> [What you have to do]: Once the line holding "The image size is (1024, 555)." is found in the listing below, write it out and each later line exactly, up to and including the one holding "1347x678 pixels.".

> [Exercise material]:
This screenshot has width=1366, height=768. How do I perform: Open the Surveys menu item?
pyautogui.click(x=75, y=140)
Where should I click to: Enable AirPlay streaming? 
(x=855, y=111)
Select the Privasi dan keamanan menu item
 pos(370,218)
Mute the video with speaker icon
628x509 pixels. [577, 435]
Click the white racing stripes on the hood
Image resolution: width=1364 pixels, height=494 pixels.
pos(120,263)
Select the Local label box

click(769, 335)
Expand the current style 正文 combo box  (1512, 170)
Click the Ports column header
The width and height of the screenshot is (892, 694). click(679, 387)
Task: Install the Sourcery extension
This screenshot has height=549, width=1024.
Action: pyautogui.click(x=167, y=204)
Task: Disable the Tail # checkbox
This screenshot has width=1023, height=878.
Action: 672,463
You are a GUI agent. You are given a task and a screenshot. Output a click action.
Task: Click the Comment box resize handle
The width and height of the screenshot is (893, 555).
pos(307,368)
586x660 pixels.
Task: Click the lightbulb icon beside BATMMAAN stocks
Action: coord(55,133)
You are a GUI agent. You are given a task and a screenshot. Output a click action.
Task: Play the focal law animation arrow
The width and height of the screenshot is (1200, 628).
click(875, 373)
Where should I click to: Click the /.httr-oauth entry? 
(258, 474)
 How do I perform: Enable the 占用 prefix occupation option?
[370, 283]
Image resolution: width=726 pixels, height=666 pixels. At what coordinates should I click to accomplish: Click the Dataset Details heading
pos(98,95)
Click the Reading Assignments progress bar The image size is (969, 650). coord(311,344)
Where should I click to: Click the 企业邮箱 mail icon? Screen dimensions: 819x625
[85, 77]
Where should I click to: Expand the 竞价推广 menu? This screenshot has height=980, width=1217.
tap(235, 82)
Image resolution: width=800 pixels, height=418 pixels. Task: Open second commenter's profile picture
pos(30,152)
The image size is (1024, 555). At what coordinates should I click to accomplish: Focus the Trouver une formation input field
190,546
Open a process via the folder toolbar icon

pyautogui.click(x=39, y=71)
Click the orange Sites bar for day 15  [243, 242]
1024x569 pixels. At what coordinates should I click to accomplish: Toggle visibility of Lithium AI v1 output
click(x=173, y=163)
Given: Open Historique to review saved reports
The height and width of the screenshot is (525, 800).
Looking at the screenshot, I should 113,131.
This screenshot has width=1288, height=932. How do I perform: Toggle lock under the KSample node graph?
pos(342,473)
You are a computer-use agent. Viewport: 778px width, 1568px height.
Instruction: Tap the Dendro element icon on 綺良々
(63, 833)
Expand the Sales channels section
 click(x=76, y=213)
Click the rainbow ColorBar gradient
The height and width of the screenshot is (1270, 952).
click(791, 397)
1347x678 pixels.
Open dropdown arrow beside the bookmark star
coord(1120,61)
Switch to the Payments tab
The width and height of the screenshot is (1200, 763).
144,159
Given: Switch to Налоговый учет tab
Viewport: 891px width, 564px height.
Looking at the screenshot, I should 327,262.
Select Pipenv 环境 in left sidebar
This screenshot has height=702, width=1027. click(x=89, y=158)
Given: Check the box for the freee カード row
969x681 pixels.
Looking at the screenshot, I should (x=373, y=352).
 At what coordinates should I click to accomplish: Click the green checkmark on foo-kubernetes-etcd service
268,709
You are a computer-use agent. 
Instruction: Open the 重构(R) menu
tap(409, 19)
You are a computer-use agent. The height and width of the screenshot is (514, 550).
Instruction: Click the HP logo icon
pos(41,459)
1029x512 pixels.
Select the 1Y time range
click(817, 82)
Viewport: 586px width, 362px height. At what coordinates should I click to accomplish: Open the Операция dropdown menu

> [Answer section]:
The image size is (1024, 555). At what coordinates should I click to accomplish: Focus the Trouver une formation input field
190,546
Open a process via the folder toolbar icon

pyautogui.click(x=39, y=71)
Click the orange Sites bar for day 15  [243, 242]
1024x569 pixels. At what coordinates should I click to accomplish: Toggle visibility of Lithium AI v1 output
click(x=173, y=163)
Given: Open Historique to review saved reports
The height and width of the screenshot is (525, 800).
Looking at the screenshot, I should 113,131.
This screenshot has width=1288, height=932. How do I perform: Toggle lock under the KSample node graph?
pos(342,473)
You are a computer-use agent. Viewport: 778px width, 1568px height.
Instruction: Tap the Dendro element icon on 綺良々
(63, 833)
Expand the Sales channels section
 click(x=76, y=213)
Click the rainbow ColorBar gradient
The height and width of the screenshot is (1270, 952).
click(791, 397)
1347x678 pixels.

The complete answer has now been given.